From:Internet Info Agency 2026-05-04 11:42:08

Tesla’s supervised Full Self-Driving (FSD) fleet has surpassed 10 billion miles (approximately 16.093 billion kilometers) of cumulative driving, reaching the data threshold previously set by CEO Elon Musk as necessary to achieve unsupervised autonomous driving. Data shows that the fleet’s average daily mileage increased from around 14 million miles at the beginning of the year to approximately 29 million miles by late April. Despite achieving this data milestone, Tesla has yet to launch Level 4 unsupervised autonomous driving. Musk originally aimed to roll out the feature by the end of 2025 but acknowledged in January 2026 that he had failed to meet this commitment, pushing the target back to no earlier than Q4 2026—subject to multiple caveats. He had previously revised the required data volume upward several times, including raising it from 6 billion to 10 billion miles. Tesla claims that with supervised FSD engaged, the fleet experiences one serious collision per 5.3 million miles driven—significantly lower than the U.S. national average for human drivers, which stands at one such incident per 660,000 miles. However, industry experts note that Tesla’s accident reporting methodology differs from that of the National Highway Traffic Safety Administration (NHTSA), introducing potential bias into the comparison. Moreover, as of February 2026, Tesla’s autonomous taxi fleet in Austin had logged approximately 800,000 miles and reported 14 crashes to NHTSA—an accident rate about four times higher than that of human drivers under similar urban driving conditions. In contrast, Waymo—which already operates commercially at Level 4 autonomy—has recorded a 90% lower rate of severe injuries and an 82% lower rate of airbag-deployment incidents over its 127 million miles of autonomous driving compared to human-driven vehicles.

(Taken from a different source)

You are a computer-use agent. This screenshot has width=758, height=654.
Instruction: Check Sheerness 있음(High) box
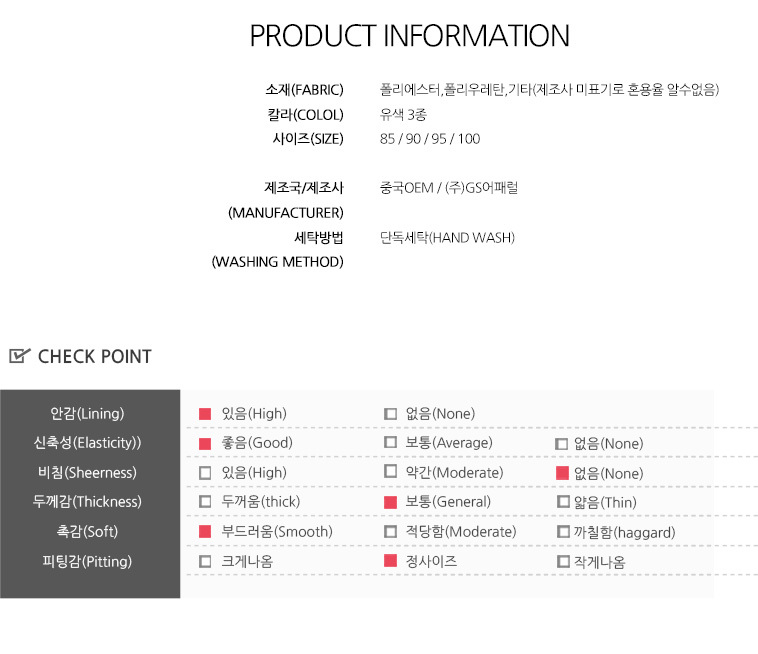tap(205, 473)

Waymo assumes legal liability for its autonomous driving behavior, whereas Tesla’s current FSD system does not. Tesla continues to leverage its millions of active vehicles to collect real-world driving data, giving it a significant scale advantage in autonomous driving training. However, the accumulation of 10 billion miles has not definitively answered when—or if—its system will truly be capable of fully taking over driving responsibilities. Over the past decade, none of Musk’s repeatedly announced timelines for deploying autonomous driving have materialized as promised.